[Zope3-dev] spelling of namespace signifiers

Thu, 06 Jun 2002 08:10:50 -0500

Before debating alternatives further, perhaps we should recap the 
*requirements* for namespace handling, and try to come to some agreement 
about their relative priorities.

Basically, the issue is that some type of "escape" is needed to distinguish 
between different namespaces in a URL path.  This escape has the following 
requirements (priorities are my perception):

* It MUST allow for the widest possible variety of content ID's within a 
container

* It MUST NOT interfere with filename extensions as seen by the browser

* It MUST NOT interfere with the file name or path as seen by the local OS 
(e.g., it should not contain OS path separator characters, or characters 
that would make it difficult to use the file.)

* It MUST NOT rely on browsers or web servers to be fully RFC-compliant in 
their handling of parameters, URL escapes, etc.

* It SHOULD BE able to be used in a single path component so that relative 
URLs are simple

* It SHOULD BE easy to read/type

* It WOULD BE NICE if it were not ugly.  :)

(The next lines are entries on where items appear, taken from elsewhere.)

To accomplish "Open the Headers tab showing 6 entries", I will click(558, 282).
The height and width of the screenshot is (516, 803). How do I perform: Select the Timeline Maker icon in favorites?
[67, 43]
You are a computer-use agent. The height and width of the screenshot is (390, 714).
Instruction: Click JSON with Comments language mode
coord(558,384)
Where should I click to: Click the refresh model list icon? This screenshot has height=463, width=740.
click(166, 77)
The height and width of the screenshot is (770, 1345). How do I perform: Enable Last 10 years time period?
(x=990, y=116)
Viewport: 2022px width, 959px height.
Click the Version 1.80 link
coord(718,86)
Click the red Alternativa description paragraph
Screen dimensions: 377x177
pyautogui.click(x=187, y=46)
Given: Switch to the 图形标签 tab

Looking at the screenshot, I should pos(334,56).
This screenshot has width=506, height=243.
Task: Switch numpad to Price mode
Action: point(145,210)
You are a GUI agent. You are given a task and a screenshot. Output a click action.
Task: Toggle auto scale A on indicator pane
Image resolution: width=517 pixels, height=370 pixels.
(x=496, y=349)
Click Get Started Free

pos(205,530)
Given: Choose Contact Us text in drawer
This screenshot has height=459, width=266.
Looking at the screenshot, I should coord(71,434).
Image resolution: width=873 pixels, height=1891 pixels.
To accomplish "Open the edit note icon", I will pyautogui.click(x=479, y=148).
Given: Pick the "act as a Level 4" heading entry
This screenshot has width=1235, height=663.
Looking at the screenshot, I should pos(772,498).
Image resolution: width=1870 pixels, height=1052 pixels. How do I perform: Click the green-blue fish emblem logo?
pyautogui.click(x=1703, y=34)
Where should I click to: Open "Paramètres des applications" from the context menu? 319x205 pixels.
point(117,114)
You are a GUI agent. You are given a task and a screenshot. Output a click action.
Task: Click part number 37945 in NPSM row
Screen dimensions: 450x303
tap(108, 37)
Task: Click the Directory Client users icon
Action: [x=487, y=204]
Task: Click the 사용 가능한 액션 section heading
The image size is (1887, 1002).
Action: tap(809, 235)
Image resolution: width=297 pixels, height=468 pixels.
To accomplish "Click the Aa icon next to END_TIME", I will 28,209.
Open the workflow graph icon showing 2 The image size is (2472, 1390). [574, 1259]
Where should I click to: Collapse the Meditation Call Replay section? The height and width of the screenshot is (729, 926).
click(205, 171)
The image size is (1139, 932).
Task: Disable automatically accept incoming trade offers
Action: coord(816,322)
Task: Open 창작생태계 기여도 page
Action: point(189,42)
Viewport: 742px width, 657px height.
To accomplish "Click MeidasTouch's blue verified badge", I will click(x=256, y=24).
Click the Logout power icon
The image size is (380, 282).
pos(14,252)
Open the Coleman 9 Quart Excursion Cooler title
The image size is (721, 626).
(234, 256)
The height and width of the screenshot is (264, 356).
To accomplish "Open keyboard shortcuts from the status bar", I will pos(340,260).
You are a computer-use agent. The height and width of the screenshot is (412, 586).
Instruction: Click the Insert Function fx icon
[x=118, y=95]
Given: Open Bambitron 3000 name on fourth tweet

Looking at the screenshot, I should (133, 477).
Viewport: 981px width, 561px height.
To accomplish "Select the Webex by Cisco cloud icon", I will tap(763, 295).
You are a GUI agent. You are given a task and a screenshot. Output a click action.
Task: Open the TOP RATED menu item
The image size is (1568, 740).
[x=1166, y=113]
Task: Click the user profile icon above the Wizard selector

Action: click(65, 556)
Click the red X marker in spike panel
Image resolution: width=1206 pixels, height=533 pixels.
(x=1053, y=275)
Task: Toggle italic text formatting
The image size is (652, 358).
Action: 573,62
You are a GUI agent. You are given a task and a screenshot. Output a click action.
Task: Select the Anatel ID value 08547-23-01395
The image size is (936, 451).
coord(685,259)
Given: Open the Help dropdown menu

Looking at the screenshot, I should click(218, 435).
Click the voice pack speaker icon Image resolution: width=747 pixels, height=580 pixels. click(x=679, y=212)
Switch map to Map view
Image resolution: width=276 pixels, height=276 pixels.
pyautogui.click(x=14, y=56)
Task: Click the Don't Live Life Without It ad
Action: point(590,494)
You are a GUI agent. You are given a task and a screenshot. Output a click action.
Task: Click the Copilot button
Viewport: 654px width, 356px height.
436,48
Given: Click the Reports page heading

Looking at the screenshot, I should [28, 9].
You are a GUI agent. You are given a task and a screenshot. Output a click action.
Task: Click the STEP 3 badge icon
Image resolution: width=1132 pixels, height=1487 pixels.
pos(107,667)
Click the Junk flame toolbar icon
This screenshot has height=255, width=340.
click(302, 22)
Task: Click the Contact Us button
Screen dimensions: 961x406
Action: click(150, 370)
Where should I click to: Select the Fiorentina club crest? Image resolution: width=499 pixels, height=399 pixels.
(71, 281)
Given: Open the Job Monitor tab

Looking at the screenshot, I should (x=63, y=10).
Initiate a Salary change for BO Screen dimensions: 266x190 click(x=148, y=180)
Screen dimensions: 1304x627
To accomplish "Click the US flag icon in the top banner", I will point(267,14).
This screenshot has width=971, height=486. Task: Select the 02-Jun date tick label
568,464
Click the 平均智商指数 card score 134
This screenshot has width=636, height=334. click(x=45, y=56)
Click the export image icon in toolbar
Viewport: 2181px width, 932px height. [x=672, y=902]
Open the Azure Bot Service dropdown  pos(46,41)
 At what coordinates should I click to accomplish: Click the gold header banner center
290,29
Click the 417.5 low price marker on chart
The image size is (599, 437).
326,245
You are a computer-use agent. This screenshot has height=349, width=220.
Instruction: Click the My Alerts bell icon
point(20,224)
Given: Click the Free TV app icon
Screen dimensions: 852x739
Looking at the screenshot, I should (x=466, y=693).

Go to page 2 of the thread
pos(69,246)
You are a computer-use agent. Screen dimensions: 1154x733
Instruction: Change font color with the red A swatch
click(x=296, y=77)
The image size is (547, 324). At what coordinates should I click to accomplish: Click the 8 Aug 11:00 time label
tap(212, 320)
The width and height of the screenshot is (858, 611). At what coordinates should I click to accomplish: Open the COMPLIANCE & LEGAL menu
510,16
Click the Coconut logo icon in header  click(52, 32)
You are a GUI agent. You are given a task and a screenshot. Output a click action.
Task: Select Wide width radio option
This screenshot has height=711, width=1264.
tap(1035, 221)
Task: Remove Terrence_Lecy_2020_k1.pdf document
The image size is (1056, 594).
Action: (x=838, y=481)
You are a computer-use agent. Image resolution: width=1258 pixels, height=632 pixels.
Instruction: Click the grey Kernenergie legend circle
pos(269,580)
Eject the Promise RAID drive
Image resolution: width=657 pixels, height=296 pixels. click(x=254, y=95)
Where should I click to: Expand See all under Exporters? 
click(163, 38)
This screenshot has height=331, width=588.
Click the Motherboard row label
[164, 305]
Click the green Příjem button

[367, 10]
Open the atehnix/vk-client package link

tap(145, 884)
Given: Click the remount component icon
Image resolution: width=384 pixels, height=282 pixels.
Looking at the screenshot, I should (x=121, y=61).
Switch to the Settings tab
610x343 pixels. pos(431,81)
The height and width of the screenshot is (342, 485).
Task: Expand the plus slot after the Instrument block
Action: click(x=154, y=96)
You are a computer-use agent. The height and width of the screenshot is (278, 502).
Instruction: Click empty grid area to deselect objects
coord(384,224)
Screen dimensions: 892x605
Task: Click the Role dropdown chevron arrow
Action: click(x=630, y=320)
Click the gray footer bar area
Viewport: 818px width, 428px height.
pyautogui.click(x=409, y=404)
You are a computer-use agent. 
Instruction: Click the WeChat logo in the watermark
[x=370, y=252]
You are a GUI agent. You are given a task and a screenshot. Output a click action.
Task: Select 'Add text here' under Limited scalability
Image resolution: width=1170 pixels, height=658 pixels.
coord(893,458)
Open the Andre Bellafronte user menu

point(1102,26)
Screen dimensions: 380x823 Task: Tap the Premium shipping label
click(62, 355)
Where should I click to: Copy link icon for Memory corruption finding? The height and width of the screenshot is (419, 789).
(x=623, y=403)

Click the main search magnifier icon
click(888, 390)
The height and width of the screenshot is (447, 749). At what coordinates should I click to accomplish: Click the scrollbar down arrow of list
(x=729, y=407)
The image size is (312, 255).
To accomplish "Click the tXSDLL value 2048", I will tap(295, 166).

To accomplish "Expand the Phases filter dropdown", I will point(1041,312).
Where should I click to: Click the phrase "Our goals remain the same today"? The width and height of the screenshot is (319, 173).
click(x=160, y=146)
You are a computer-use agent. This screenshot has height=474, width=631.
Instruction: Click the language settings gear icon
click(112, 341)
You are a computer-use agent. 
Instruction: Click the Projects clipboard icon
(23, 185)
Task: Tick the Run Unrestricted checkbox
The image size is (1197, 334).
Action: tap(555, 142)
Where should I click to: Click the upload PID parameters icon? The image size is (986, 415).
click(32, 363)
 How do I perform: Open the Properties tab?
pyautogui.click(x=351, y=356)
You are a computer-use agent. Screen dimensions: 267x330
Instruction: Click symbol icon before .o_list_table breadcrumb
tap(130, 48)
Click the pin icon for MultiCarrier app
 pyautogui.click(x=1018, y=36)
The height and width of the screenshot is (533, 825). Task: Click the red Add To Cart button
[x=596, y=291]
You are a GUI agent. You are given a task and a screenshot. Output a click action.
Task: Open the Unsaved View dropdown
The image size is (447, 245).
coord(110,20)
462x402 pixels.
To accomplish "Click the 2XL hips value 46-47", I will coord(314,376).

Have I missed anything?  Does anybody disagree with the priorities I've used?

If we can agree on the requirements, I think we can rather rapidly come to 
some kind of solid agreement on the spelling.  My concern right now is that 
we're treating everything as a MUST, and thereby running the risk of ending 
up with a Papal decree that will make everyone equally unhappy, instead of 
a solution that we can all live with, even if we're not deliriously happy.

Note, by the way, the last two requirements in the list imply that the 
characters used should not be URL-encoded by most browsers.  Steve 
Alexander's urllib test aside, there are actually several characters 
besides '_', '-', and '.' which are not URL-encoded.  urllib.quote() is 
enormously overzealous when compared to the URL RFC's as well as the actual 
browser implementations out there.  It's also arguably broken for doing 
path segments anyway since it doesn't quote '/'!  I'll address the issue of 
available characters in a seperate post, however, once I've concluded my 
review of the RFC's and done some browser tests.  So far, I think there is 
a very strong possibility that there are *many* "nice", non-ugly characters 
we can use.

What I intend to do is create a small "test suite" of directories and pages 
with weird characters in their URLs, and with relative and absolute links 
in and among the pages.  I'll then post the URLs here for people to test 
against "non-mainstream" browsers, and see what ends up being quoted.  I'll 
include URLs that will do server-side redirects and client-side 
meta-refreshes, and maybe even a JavaScript location-setting or two.

The characters used in names will strictly be for testing of whether the 
URL's can be retrieved correctly, and whether they end up quoted in the 
browsers' location bars, NOT proposals for syntax.  Once we know our 
working character set, we can THEN hash out proposals for actually *using* 
the characters.  (We'll also need to weed out any OS-unfriendly characters, 
such as maybe '*'.)

How does that sound?  Oh, and by the way, do we need these to work for FTP 
or any other URL schemes besides HTTP?  Please let me know so I can include 
them in the test suite if possible.  Thanks!